Una de las más espeluznantes, es la violencia contra el peatón. Es incoherente e incomprensible que nos indignemos por los graves actos de violencia, que vienen de las organizaciones criminales, y seamos capaces de violentar permanentemente y sin escrúpulos a quien camina por las calles de nuestras ciudades. En el Ecuador, tener automóvil o al menos ser conductor, parecería que es una cuestión de estatus y de impunidad. Hay una lucha por demostrar quién es el que lo tiene más grande. Y mientras más grande el auto, más impune es el que lo lanza contra el insignificante ser humano que atraviesa, temeroso, el paso cebra, o el que tiene un carro más pequeño y, por ende, puede ser aplastado por el grande.

Entre violentos, desde siempre, la medalla de oro se llevan los conductores de buses y taxis. Son incorregibles. Una anécdota reciente: mientras cruzaba por el paso cebra de la Simón Bolívar, por el redondel del ciclista, un bus del servicio de transporte público se detuvo en el paso cebra, impidiendo el paso a los peatones, frente a 4 agentes metropolitanos. Preferí llamar la atención de los agentes, porque los conductores de buses suelen ser sordos a los reclamos, y me respondieron: ¡Siga, siga! En respuesta también alcé el tono de voz y les recordé que su única misión es velar por el cumplimiento de la Ley, y no lo hacen. De nada sirvió, sólo para que los gritos ganen terreno al diálogo respetuoso.

Me parece que la misma semana, alguien denunció en Twitter que un peatón intentaba cruzar la calle por un paso cebra del redondel de la Plaza Artigas, uno de los sitios más peligrosos para peatones en todo el país, y casi fue atropellado. El peatón, indignado, dio un golpe en el capo del auto. El conductor de este vehículo se bajó con un fierro para golpear al peatón. En el hilo que se abrió en esa red social, varias personas comentaron una enorme cantidad de experiencias similares. Y quedó claro que los conductores de Quito, que en su delirio acomplejado se creen dueños de las calles, violentan tanto al peatón como al ciclista y al conductor de scooter eléctrico. Y todos los días, algún supuesto propietario del espacio público invade con su carro las ciclovías, siempre impunemente, muchas veces frente a los ojos de los agentes de tránsito.

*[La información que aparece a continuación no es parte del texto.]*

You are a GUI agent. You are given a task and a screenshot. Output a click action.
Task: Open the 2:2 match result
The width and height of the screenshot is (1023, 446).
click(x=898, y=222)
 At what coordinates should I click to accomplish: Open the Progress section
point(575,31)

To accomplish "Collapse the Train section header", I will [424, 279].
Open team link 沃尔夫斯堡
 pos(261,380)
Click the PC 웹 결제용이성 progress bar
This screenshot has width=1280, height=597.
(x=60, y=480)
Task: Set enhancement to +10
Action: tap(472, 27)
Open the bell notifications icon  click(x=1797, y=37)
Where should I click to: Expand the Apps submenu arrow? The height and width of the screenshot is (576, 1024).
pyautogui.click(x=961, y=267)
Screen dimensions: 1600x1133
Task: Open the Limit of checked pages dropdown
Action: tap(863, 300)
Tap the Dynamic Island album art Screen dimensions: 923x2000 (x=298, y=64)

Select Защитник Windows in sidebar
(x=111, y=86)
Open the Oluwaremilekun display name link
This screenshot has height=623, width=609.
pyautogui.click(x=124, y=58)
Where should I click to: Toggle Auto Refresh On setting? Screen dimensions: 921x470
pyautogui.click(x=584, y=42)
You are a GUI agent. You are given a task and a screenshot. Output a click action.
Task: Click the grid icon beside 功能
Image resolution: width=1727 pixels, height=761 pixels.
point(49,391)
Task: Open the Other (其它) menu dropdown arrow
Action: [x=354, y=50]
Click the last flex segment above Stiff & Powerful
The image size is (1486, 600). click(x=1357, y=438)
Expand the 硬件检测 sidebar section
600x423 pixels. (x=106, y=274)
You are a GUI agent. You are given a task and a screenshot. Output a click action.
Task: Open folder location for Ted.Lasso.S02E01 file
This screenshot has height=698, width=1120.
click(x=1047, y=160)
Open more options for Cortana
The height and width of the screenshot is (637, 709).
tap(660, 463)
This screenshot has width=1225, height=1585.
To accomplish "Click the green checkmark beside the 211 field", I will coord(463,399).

Toda esta dinámica da cuenta de la descomposición del Estado en todos los frentes. Tanto el Gobierno central como el Municipio han sido incapaces de lograr que se respeten las normas legales y los derechos, peor aún de generar e implementar políticas públicas que viabilicen un transporte público de calidad, desincentivando el uso del automóvil particular. Necesitamos desesperadamente alternativas de transporte seguras, que para algunos podrían y deberían ser las ciclovías, si no viviríamos en esta escalada de violencia e inseguridad, con la diferencia de que la violencia viene de gran parte de nosotros, los usuarios de las calles, y no de la delincuencia. Es indispensable lograrlo. Y es urgente salir de esta desgraciada Ley del más fuerte, en donde la violenta ecuatorianidad busca, desde la vulgar sinrazón, demostrar una supuesta potencia, poder o estatus, violentando al que no tiene carro. En el Ecuador, en Quito especialmente, no existe Estado de Derecho, peor uno Constitucional de Derechos y Justicia. Es hipócrita que las autoridades ofrezcan enfrentar y vencer al crimen organizado, cuando son incapaces de lo menos, que es lograr el respeto al peatón. Y los ciudadanos de a pie debemos dejar de reproducir la violencia, como lo hacemos, todos los días en las calles, sin discriminación, sin el más mínimo sentido de humanidad. (O)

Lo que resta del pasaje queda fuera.